Jacinta Jiménez Viviano lost her husband, retired manual laborer Vicente Domínguez Alejo, to COVID-19 this year. He died in the hospital, after almost no visits; Jacinta was occupied with her son, who also fell ill but recovered. Her husband, a diabetic, was not so lucky.
Knowing she would not be able to come on Nov. 2 — when deceased adults are honored — she brought flowers Sunday to plant at her husband’s dusty grave. She said the simple act of tending the grave was reassuring.
“I feel this represents hope that we will make it because, thank God, these days of the dead are very important to Mexicans,” Jiménez Viviano said. “We will leave a little offering for him now, and later, when we can, we will return.”
Mexico has long had a different attitude toward death, more social, more accepting than in many parts of the world. Wakes and funerals here are often elaborate, days-long events gathering entire neighborhoods and extended families for eating, praying and remembering.
But death amid the pandemic has become a very lonely affair; not only were wakes prohibited, many families couldn’t be with their relatives in their final moments or even view the body because of the coronavirus.
But in some ways, this year’s Dia de Muertos has also taken the holiday back to its roots and stripped away many of the cultural overlays and modern innovations that had begun influencing the celebration in recent years.
Gone is the Hollywood-style Day of the Dead parade that Mexico City adopted to mimic a fictitious march in the 2015 James Bond movie “Spectre.” Halloween, with its more risky, group activities — costume parties and trick-or-treating — has retreated in the face of the pandemic.
In many ways, it has boiled down to the way the holiday began: simple altars to invite the dead to come home for a night, featuring candles to guide the spirits back and the favorite food and drink of the dead to lure them home.
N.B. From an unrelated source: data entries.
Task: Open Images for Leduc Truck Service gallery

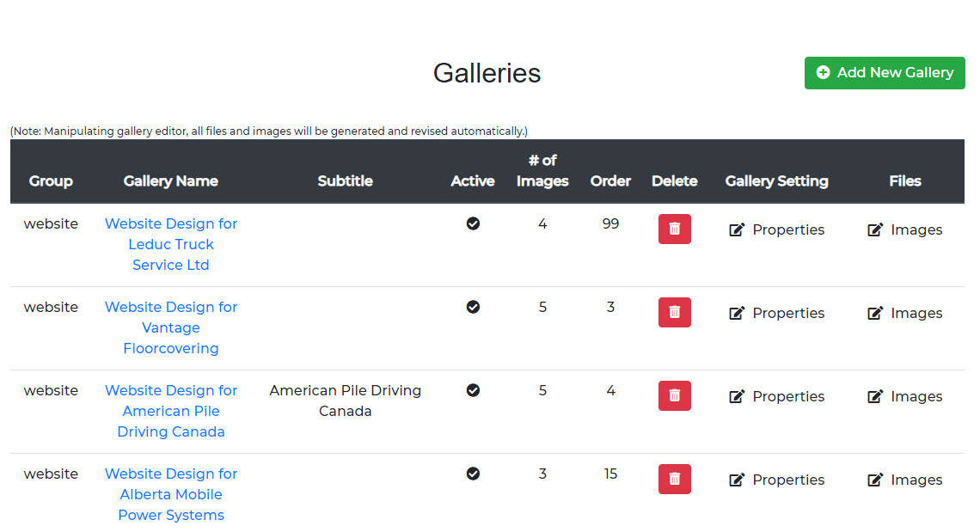Action: tap(905, 229)
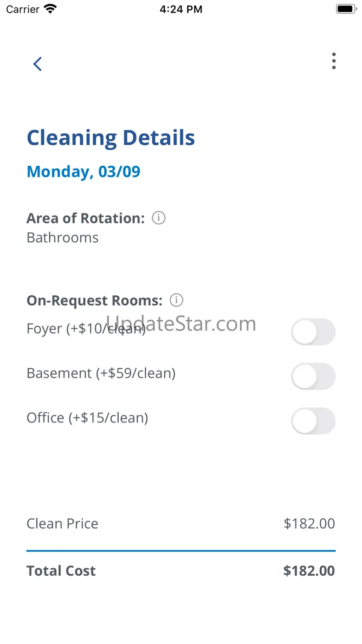Screen dimensions: 362x644
Task: Tap the Wi-Fi status icon
Action: [x=50, y=9]
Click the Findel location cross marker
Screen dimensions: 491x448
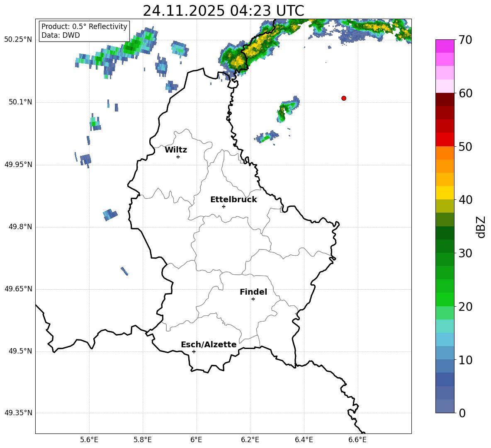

Held inside homes, this is one of the few safe activities, though there are some attempts at online celebrations too.
“This year, the Day of the Dead must be celebrated virtually,” said Mexico City cultural secretary José Alfonso Suárez del Real, inviting city residents to post photos or videos of their altars on a city website. “It is fundamental that we recover and adopt once again the altars to our dead, which are household altars.”
One of the country’s largest funeral homes, Gayosso, has launched “Lazos,” an online system for sending flowers directly to graves and mausoleums. And, with cemeteries and mausoleums closed due to the risk of infection from COVID-19, the company offers online Masses for the departed.
It’s not the same.
“In one way or another, they are taking away our ancestral tradition … a tradition that has never before been cancelled,” said Ericka Alejandra Alvarez, an ethnohistorian at Mexico’s National Autonomous University. “This is going to cause a shock in society; people are going to be upset, uncomfortable, not happy.”
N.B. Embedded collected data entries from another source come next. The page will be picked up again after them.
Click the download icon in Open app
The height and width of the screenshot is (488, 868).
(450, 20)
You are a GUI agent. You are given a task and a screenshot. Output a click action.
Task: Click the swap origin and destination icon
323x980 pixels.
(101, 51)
Born of pre-Hispanic rituals that may have lasted 20 days, and combined with European elements brought by the Spaniards, Day of the Dead is rooted in the idea that the spirits of the dead should know they are loved and have a home; if they don’t, they might wander aimlessly.
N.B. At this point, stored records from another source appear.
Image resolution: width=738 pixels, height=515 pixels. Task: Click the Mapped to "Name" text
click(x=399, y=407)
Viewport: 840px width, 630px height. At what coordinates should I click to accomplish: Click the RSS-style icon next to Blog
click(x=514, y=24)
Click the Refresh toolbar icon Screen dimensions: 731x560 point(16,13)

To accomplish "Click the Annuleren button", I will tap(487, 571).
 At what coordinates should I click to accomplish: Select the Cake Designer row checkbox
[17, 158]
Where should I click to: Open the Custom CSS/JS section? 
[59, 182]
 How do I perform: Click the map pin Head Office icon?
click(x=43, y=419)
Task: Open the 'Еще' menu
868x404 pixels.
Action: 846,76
This has led to sometimes strange and elaborate preparations. In some towns and neighborhoods, families tend small fires outside their homes and spread trails of marigold petals to the door to guide the spirits. In some Indigenous towns, the bones of ancestors are annually taken from ossuary niches to be cleaned around the Day of the Dead.
“It is not just going to a tomb to leave an offering or lay some flowers there,” said Alvarez. “Everything that we Mexicans do regarding death is cathartic, because you cry, your soul breaks,” she noted. “All this catharsis you go through with the symbols that make up a funeral, they are important because they give you the sense and the understanding of death, and that isn’t there anymore” because the cemeteries are closed.
“So how are we going to do it? I say that we should do it, not in crowds, or collectively, but in our own homes,” she said. “If we can’t go to the cemeteries, we have to put up our altars.”
Those are often crowded affairs, reflecting all of a family’s deceased. This year Alvarez’s will be dedicated to two brothers who died years ago as children, to her three uncles and grandparents.